## Data shown
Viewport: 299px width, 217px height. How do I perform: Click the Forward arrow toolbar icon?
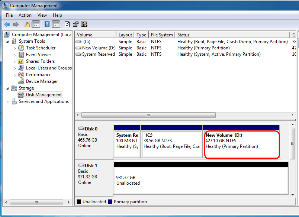[x=16, y=24]
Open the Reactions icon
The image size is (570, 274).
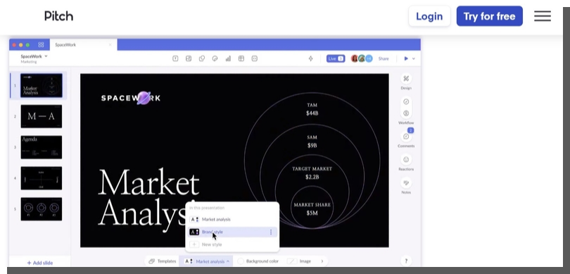(x=406, y=159)
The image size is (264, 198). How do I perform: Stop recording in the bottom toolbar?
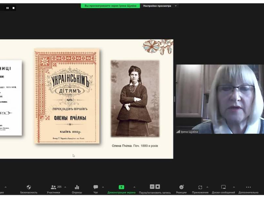158,187
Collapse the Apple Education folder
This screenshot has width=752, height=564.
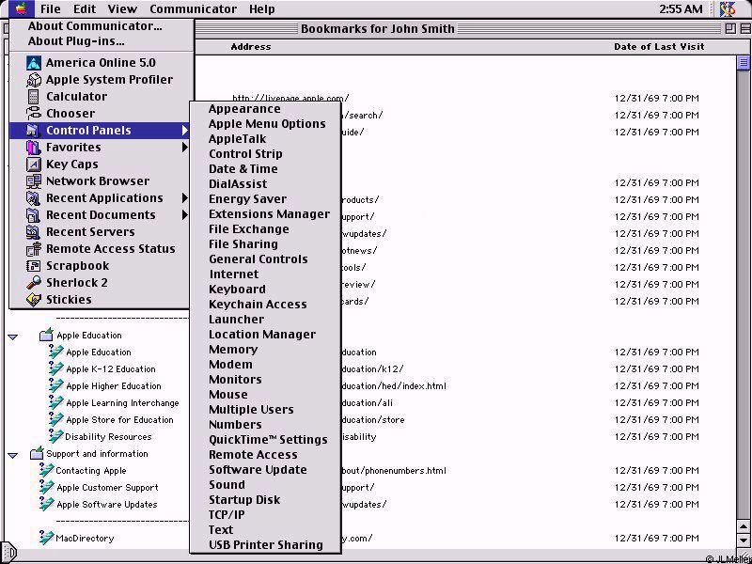tap(13, 336)
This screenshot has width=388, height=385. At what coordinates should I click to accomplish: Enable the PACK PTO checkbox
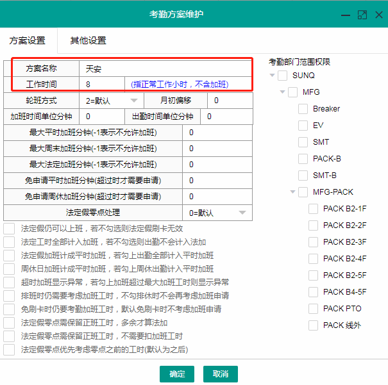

## About this task
Needed here is only the span from the line with "Collapse the Apple Education folder" through the last line of the entries, copied exactly with both ends and without pictures.

## Solution to the exercise
Collapse the Apple Education folder
This screenshot has width=752, height=564.
tap(13, 336)
This screenshot has width=388, height=385. At what coordinates should I click to accomplish: Enable the PACK PTO checkbox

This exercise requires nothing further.